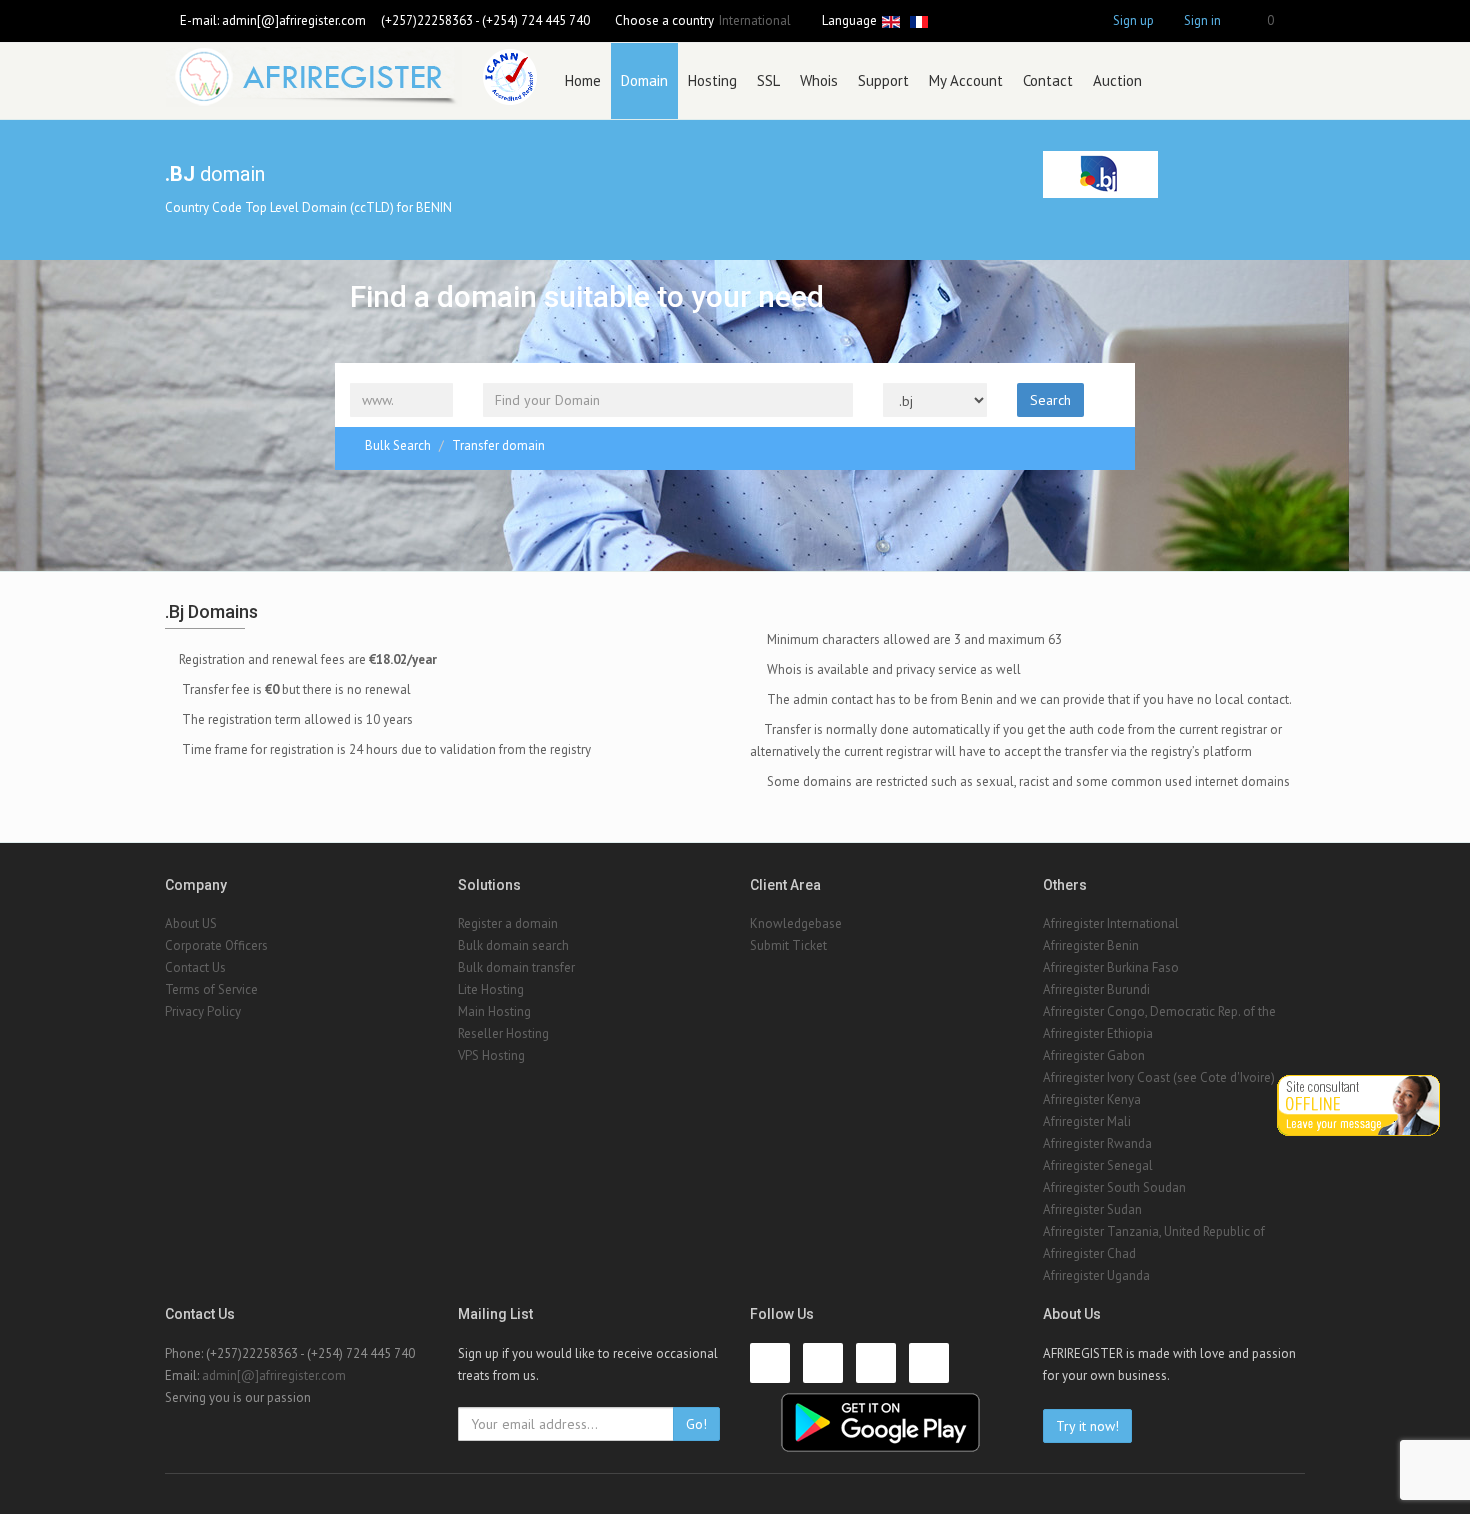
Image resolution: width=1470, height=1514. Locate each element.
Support (883, 80)
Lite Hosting (491, 989)
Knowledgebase (796, 923)
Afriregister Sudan (1092, 1209)
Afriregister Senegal (1098, 1165)
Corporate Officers (216, 945)
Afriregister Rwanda (1097, 1143)
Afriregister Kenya (1092, 1099)
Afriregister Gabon (1094, 1055)
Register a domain (508, 923)
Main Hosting (494, 1011)
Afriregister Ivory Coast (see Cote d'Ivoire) (1159, 1077)
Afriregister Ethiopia (1098, 1033)
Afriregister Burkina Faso (1111, 967)
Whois (819, 80)
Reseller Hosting (503, 1033)
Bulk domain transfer (516, 967)
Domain (644, 80)
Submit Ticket (788, 945)
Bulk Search (398, 445)
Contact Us (195, 967)
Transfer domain (498, 445)
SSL (768, 80)
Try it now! (1087, 1426)
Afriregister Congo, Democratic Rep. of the (1159, 1011)
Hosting (712, 80)
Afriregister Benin (1091, 945)
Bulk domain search (513, 945)
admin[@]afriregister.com (294, 20)
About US (191, 923)
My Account (966, 80)
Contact (1048, 80)
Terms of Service (211, 989)
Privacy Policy (203, 1011)
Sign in (1202, 20)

◆ Assigned task:
Output the data exactly as it is, with the pictures dropped.

◆ Response below:
Image resolution: width=1470, height=1514. Locate each element.
Support (883, 80)
Lite Hosting (491, 989)
Knowledgebase (796, 923)
Afriregister Sudan (1092, 1209)
Afriregister Senegal (1098, 1165)
Corporate Officers (216, 945)
Afriregister Rwanda (1097, 1143)
Afriregister Kenya (1092, 1099)
Afriregister Gabon (1094, 1055)
Register a domain (508, 923)
Main Hosting (494, 1011)
Afriregister Ivory Coast (see Cote d'Ivoire) (1159, 1077)
Afriregister Ethiopia (1098, 1033)
Afriregister Burkina Faso (1111, 967)
Whois (819, 80)
Reseller Hosting (503, 1033)
Bulk domain transfer (516, 967)
Domain (644, 80)
Submit Ticket (788, 945)
Bulk Search (398, 445)
Contact Us (195, 967)
Transfer domain (498, 445)
SSL (768, 80)
Try it now! (1087, 1426)
Afriregister Congo, Democratic Rep. of the (1159, 1011)
Hosting (712, 80)
Afriregister Benin (1091, 945)
Bulk domain search (513, 945)
admin[@]afriregister.com (294, 20)
About US (191, 923)
My Account (966, 80)
Contact (1048, 80)
Terms of Service (211, 989)
Privacy Policy (203, 1011)
Sign in (1202, 20)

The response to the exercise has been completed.